[Listing for locating described items]

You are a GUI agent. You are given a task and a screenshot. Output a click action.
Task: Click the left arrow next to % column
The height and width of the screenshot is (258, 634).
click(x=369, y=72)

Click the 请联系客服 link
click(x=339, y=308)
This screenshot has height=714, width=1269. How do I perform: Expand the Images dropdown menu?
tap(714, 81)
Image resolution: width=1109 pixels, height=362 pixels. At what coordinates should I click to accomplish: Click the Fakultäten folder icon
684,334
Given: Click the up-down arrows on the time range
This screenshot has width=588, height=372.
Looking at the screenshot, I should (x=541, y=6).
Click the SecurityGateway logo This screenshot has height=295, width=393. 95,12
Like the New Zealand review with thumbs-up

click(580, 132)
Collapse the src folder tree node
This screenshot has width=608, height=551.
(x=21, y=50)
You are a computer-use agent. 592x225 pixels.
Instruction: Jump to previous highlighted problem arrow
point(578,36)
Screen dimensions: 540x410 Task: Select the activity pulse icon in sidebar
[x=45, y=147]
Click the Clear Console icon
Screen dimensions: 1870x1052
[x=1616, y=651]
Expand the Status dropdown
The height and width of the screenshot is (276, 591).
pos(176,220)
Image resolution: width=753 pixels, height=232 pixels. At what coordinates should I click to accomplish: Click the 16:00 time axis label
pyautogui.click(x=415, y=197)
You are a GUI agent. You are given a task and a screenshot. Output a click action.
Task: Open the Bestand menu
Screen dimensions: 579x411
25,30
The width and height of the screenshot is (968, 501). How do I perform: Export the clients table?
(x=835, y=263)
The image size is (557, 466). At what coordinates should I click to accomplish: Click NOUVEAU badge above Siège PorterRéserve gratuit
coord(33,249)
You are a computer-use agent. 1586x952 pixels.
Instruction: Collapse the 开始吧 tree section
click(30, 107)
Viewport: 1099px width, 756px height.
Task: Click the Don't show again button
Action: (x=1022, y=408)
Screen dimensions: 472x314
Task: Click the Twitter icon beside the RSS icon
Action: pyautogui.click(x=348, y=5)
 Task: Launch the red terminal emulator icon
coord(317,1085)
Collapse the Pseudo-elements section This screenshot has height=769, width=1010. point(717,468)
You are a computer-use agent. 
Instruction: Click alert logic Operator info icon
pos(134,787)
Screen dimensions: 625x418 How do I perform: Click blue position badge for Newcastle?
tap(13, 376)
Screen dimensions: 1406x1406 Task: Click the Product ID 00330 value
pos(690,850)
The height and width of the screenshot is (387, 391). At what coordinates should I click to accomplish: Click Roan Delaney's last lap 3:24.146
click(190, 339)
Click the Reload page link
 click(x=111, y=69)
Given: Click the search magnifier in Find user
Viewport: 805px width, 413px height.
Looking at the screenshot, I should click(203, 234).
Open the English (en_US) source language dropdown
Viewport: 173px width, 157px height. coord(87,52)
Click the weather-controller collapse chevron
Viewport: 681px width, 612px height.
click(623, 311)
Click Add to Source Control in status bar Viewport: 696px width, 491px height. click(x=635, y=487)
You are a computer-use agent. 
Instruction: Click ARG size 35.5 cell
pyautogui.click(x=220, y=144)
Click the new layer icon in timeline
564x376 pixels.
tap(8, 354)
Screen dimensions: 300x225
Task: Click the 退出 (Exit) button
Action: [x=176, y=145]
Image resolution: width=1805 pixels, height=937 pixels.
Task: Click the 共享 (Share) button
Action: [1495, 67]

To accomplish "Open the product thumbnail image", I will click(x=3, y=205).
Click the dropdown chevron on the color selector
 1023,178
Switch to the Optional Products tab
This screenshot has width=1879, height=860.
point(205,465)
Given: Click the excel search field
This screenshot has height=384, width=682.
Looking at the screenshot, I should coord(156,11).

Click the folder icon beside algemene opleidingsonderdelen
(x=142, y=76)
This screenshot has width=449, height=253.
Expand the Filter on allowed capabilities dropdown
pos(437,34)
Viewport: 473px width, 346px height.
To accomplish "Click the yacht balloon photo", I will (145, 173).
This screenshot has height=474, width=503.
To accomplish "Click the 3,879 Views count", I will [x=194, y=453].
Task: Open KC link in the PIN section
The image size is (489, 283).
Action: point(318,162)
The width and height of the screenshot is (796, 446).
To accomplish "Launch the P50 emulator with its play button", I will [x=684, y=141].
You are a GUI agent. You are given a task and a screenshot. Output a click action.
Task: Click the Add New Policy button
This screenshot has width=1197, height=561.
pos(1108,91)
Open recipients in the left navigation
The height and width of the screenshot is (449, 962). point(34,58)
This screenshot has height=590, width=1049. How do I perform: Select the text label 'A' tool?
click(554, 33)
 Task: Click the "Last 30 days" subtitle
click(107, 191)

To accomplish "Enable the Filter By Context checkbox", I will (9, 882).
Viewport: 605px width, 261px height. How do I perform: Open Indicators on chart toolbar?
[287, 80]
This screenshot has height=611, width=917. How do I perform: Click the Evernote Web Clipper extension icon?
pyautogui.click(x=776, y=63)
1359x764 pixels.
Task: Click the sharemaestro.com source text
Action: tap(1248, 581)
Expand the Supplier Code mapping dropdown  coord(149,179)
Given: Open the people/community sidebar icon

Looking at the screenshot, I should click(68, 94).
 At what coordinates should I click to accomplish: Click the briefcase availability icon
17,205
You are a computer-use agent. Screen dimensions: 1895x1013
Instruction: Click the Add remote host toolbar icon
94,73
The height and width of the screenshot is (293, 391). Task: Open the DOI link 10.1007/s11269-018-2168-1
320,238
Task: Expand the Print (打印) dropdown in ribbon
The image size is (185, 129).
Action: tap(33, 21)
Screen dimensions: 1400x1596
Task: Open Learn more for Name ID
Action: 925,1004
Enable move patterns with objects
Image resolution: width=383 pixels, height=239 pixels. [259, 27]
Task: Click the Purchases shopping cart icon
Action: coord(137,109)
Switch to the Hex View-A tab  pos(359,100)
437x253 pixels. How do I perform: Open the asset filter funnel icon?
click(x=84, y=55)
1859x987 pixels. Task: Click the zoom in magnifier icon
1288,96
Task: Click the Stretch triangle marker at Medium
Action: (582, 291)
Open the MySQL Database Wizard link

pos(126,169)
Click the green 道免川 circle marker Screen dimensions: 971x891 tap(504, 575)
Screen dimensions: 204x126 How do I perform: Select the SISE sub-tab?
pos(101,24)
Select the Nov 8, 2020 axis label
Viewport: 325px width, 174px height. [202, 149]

_What you will do_: Can you reproduce the entire listing with "GUI agent" renamed to "GUI assistant" wherever it occurs, keeping every other character the same?

_The reply_:
You are a GUI assistant. You are given a task and a screenshot. Output a click action.
Task: Click the left arrow next to % column
The height and width of the screenshot is (258, 634).
click(x=369, y=72)

Click the 请联系客服 link
click(x=339, y=308)
This screenshot has height=714, width=1269. How do I perform: Expand the Images dropdown menu?
tap(714, 81)
Image resolution: width=1109 pixels, height=362 pixels. At what coordinates should I click to accomplish: Click the Fakultäten folder icon
684,334
Given: Click the up-down arrows on the time range
This screenshot has width=588, height=372.
Looking at the screenshot, I should (x=541, y=6).
Click the SecurityGateway logo This screenshot has height=295, width=393. 95,12
Like the New Zealand review with thumbs-up

click(580, 132)
Collapse the src folder tree node
This screenshot has width=608, height=551.
(x=21, y=50)
You are a computer-use agent. 592x225 pixels.
Instruction: Jump to previous highlighted problem arrow
point(578,36)
Screen dimensions: 540x410 Task: Select the activity pulse icon in sidebar
[x=45, y=147]
Click the Clear Console icon
Screen dimensions: 1870x1052
[x=1616, y=651]
Expand the Status dropdown
The height and width of the screenshot is (276, 591).
pos(176,220)
Image resolution: width=753 pixels, height=232 pixels. At what coordinates should I click to accomplish: Click the 16:00 time axis label
pyautogui.click(x=415, y=197)
You are a GUI assistant. You are given a task and a screenshot. Output a click action.
Task: Open the Bestand menu
Screen dimensions: 579x411
25,30
The width and height of the screenshot is (968, 501). How do I perform: Export the clients table?
(x=835, y=263)
The image size is (557, 466). At what coordinates should I click to accomplish: Click NOUVEAU badge above Siège PorterRéserve gratuit
coord(33,249)
You are a computer-use agent. 1586x952 pixels.
Instruction: Collapse the 开始吧 tree section
click(30, 107)
Viewport: 1099px width, 756px height.
Task: Click the Don't show again button
Action: (x=1022, y=408)
Screen dimensions: 472x314
Task: Click the Twitter icon beside the RSS icon
Action: pyautogui.click(x=348, y=5)
 Task: Launch the red terminal emulator icon
coord(317,1085)
Collapse the Pseudo-elements section This screenshot has height=769, width=1010. point(717,468)
You are a computer-use agent. 
Instruction: Click alert logic Operator info icon
pos(134,787)
Screen dimensions: 625x418 How do I perform: Click blue position badge for Newcastle?
tap(13, 376)
Screen dimensions: 1406x1406 Task: Click the Product ID 00330 value
pos(690,850)
The height and width of the screenshot is (387, 391). At what coordinates should I click to accomplish: Click Roan Delaney's last lap 3:24.146
click(190, 339)
Click the Reload page link
 click(x=111, y=69)
Given: Click the search magnifier in Find user
Viewport: 805px width, 413px height.
Looking at the screenshot, I should click(203, 234).
Open the English (en_US) source language dropdown
Viewport: 173px width, 157px height. coord(87,52)
Click the weather-controller collapse chevron
Viewport: 681px width, 612px height.
click(623, 311)
Click Add to Source Control in status bar Viewport: 696px width, 491px height. click(x=635, y=487)
You are a computer-use agent. 
Instruction: Click ARG size 35.5 cell
pyautogui.click(x=220, y=144)
Click the new layer icon in timeline
564x376 pixels.
tap(8, 354)
Screen dimensions: 300x225
Task: Click the 退出 (Exit) button
Action: [x=176, y=145]
Image resolution: width=1805 pixels, height=937 pixels.
Task: Click the 共享 (Share) button
Action: [1495, 67]

To accomplish "Open the product thumbnail image", I will click(x=3, y=205).
Click the dropdown chevron on the color selector
 1023,178
Switch to the Optional Products tab
This screenshot has width=1879, height=860.
point(205,465)
Given: Click the excel search field
This screenshot has height=384, width=682.
Looking at the screenshot, I should coord(156,11).

Click the folder icon beside algemene opleidingsonderdelen
(x=142, y=76)
This screenshot has width=449, height=253.
Expand the Filter on allowed capabilities dropdown
pos(437,34)
Viewport: 473px width, 346px height.
To accomplish "Click the yacht balloon photo", I will (145, 173).
This screenshot has height=474, width=503.
To accomplish "Click the 3,879 Views count", I will [x=194, y=453].
Task: Open KC link in the PIN section
The image size is (489, 283).
Action: point(318,162)
The width and height of the screenshot is (796, 446).
To accomplish "Launch the P50 emulator with its play button", I will [x=684, y=141].
You are a GUI assistant. You are given a task and a screenshot. Output a click action.
Task: Click the Add New Policy button
This screenshot has width=1197, height=561.
pos(1108,91)
Open recipients in the left navigation
The height and width of the screenshot is (449, 962). point(34,58)
This screenshot has height=590, width=1049. How do I perform: Select the text label 'A' tool?
click(554, 33)
 Task: Click the "Last 30 days" subtitle
click(107, 191)

To accomplish "Enable the Filter By Context checkbox", I will (9, 882).
Viewport: 605px width, 261px height. How do I perform: Open Indicators on chart toolbar?
[287, 80]
This screenshot has height=611, width=917. How do I perform: Click the Evernote Web Clipper extension icon?
pyautogui.click(x=776, y=63)
1359x764 pixels.
Task: Click the sharemaestro.com source text
Action: tap(1248, 581)
Expand the Supplier Code mapping dropdown  coord(149,179)
Given: Open the people/community sidebar icon

Looking at the screenshot, I should click(68, 94).
 At what coordinates should I click to accomplish: Click the briefcase availability icon
17,205
You are a computer-use agent. Screen dimensions: 1895x1013
Instruction: Click the Add remote host toolbar icon
94,73
The height and width of the screenshot is (293, 391). Task: Open the DOI link 10.1007/s11269-018-2168-1
320,238
Task: Expand the Print (打印) dropdown in ribbon
The image size is (185, 129).
Action: tap(33, 21)
Screen dimensions: 1400x1596
Task: Open Learn more for Name ID
Action: 925,1004
Enable move patterns with objects
Image resolution: width=383 pixels, height=239 pixels. [259, 27]
Task: Click the Purchases shopping cart icon
Action: coord(137,109)
Switch to the Hex View-A tab  pos(359,100)
437x253 pixels. How do I perform: Open the asset filter funnel icon?
click(x=84, y=55)
1859x987 pixels. Task: Click the zoom in magnifier icon
1288,96
Task: Click the Stretch triangle marker at Medium
Action: (582, 291)
Open the MySQL Database Wizard link

pos(126,169)
Click the green 道免川 circle marker Screen dimensions: 971x891 tap(504, 575)
Screen dimensions: 204x126 How do I perform: Select the SISE sub-tab?
pos(101,24)
Select the Nov 8, 2020 axis label
Viewport: 325px width, 174px height. [202, 149]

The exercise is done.